### PASSAGE
# Is this a Kenyi?



## stuckinthemiddle (Feb 26, 2008)

only about 1.5 inches so far...


----------



## a7oneal (Dec 30, 2004)

Yes... kenyi.


----------



## cichlidaholic (Dec 7, 2005)

That's alot of bars for a kenyi...There should only be 5.

I don't think it's a pure kenyi.

Kim


----------



## SinisterKisses (Feb 24, 2004)

Ideally, a pure kenyi should only have 5, but at this point, they're so inbred and overbred that they usually have more. Could still be pure, just poorly bred. What I call an "LFS kenyi".


----------



## cichlidaholic (Dec 7, 2005)

I agree...The reason I said I didn't think it's pure is because of the bar that seems to originate from the belly region of the fish and then taper and disappear as it nears the dorsal!

Maybe it's just the angle, but look at the 3rd bar from the face... :-?

I'm actually still seeing decent ones around here in some LFS...But the big box stores seem to have some really questionable ones!

Kim


----------



## steveangela1 (May 15, 2008)

hmm... i didn't know that about kenyi... my male and female have 5 bars and so do the fry that they produced that are now 3 weeks old of coarse I don't buy my fish from the average lfs's either: heres the pics of the mom and dad


----------



## cichlidaholic (Dec 7, 2005)

As SK said, they've been bred to death, and it's increasingly hard to find quality specimens these days. The two you have are very nice, but as you can see, they don't look alot like the one the OP posted - outside of the female colouration.

Actually, I think little 1 inch kenyi are one of the cutest fry there are, if they are of good breeding stock!

Kim


----------



## stuckinthemiddle (Feb 26, 2008)

I actually have two of these guys that I got at petco. They were in a mixed tank that said..."assorted african cichlids". I'll know better next time. And thanks for the info on 5 bars Kim for the kenyi. I have bigger male that has 5.


----------



## steveangela1 (May 15, 2008)

I can't help but post this since the one reply about the kenyi fry... heres my 2 guys/girls (since we won't know until they grow up this was the mothers first batch and she swallowed all but two.... a couple pics....taken today: 
I will obviously have some lab fry too soon... lol (june 3rd-6th is the exact timing)


----------



## angelkitty (May 27, 2008)

cute kenyi it looks just like my babies...


----------
######
### GIVEN DATA
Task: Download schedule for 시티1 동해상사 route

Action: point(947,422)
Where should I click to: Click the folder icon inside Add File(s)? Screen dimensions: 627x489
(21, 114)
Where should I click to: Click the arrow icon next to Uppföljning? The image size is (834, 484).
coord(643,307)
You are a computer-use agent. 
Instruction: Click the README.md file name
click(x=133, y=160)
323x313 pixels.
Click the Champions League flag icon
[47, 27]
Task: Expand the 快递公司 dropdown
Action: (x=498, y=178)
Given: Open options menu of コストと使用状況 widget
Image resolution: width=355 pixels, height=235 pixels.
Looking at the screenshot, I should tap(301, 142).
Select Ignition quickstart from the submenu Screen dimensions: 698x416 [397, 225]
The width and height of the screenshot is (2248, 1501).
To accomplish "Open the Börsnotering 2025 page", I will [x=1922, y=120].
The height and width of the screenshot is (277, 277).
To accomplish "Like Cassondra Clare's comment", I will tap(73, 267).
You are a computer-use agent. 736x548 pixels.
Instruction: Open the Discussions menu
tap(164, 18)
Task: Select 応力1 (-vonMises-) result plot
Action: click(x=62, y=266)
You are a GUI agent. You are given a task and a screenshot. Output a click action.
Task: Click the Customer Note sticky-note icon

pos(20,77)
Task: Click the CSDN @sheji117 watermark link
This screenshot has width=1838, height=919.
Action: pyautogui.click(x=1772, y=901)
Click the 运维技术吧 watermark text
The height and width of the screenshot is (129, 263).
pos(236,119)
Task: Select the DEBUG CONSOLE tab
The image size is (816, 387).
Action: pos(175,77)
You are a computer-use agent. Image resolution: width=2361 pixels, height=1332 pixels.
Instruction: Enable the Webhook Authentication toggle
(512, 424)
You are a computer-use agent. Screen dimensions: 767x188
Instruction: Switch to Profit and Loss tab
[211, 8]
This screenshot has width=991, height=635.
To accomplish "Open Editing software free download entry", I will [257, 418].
######
§ WHAT IS NEEDED: Transcribe the kenyi thread between "I agree...The reason" and "the face... :-?", inclusive. Rely only on the kenyi thread to do this work, and leave the records out of it.

§ COMPLETE OUTPUT:
I agree...The reason I said I didn't think it's pure is because of the bar that seems to originate from the belly region of the fish and then taper and disappear as it nears the dorsal!

Maybe it's just the angle, but look at the 3rd bar from the face... :-?